## Dataset excerpts
[Start of section]
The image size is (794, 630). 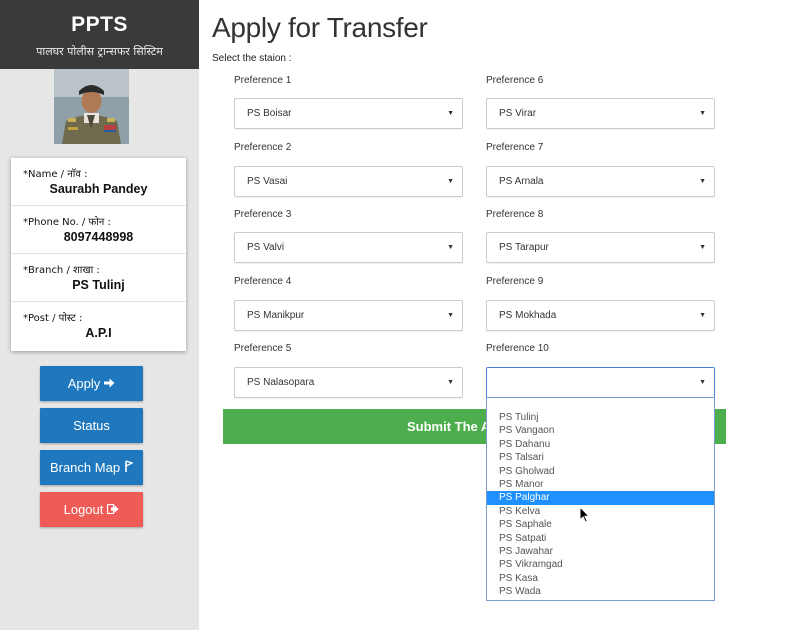 What do you see at coordinates (270, 114) in the screenshot?
I see `preference-1-value: PS Boisar` at bounding box center [270, 114].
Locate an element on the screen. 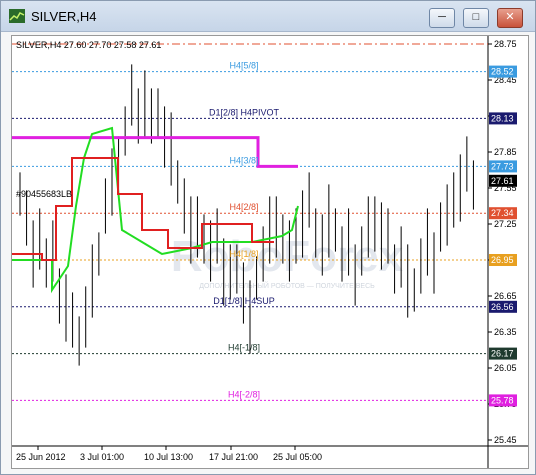 The height and width of the screenshot is (475, 536). price-tag-text-h4-m2-8: 25.78 is located at coordinates (502, 400).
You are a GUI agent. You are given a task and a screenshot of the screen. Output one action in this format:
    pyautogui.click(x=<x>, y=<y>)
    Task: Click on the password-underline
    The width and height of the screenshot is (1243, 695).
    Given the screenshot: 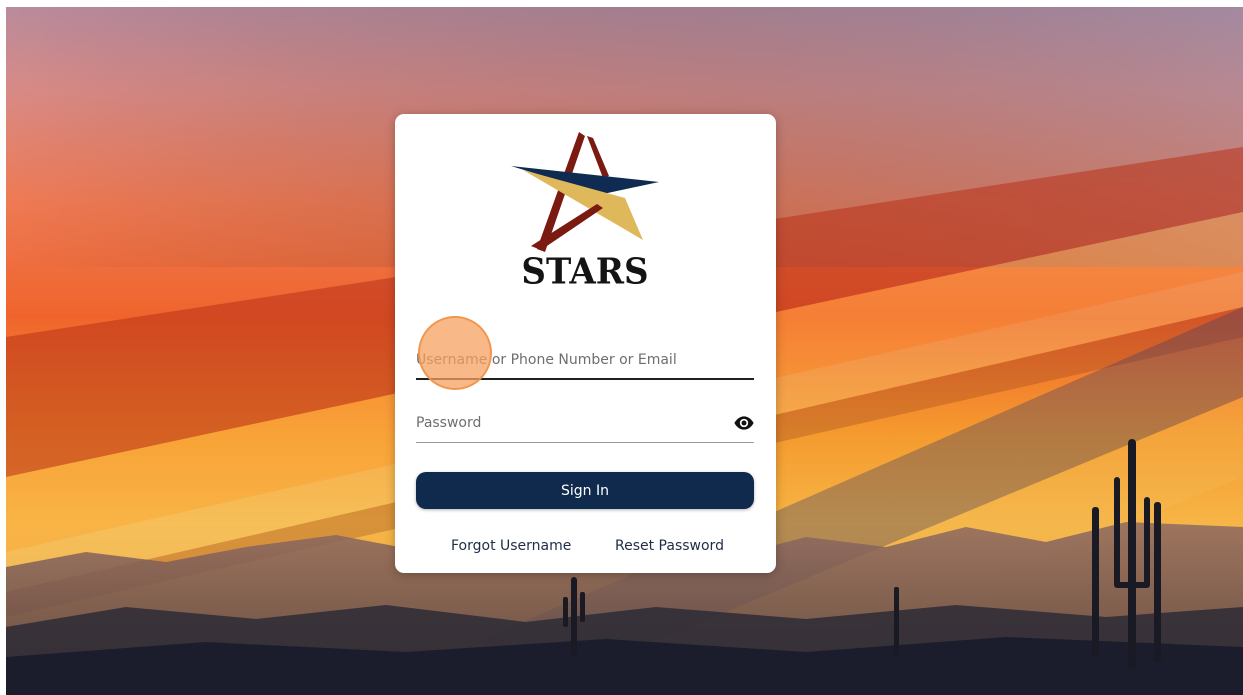 What is the action you would take?
    pyautogui.click(x=585, y=442)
[End of section]
## What is expected
Render the data as a Markdown table with the columns Row and Line, starting at the line containing "You are a GUI" and ending at the line containing "The width and". Number each line in order and leave out any blank lines.

## Written solution
| Row | Line |
|---|---|
| 1 | You are a GUI agent. You are given a task and a screenshot of the screen. Output one action in this format: |
| 2 |     pyautogui.click(x=<x>, y=<y>) |
| 3 |     Task: Click on the password-underline |
| 4 |     The width and height of the screenshot is (1243, 695). |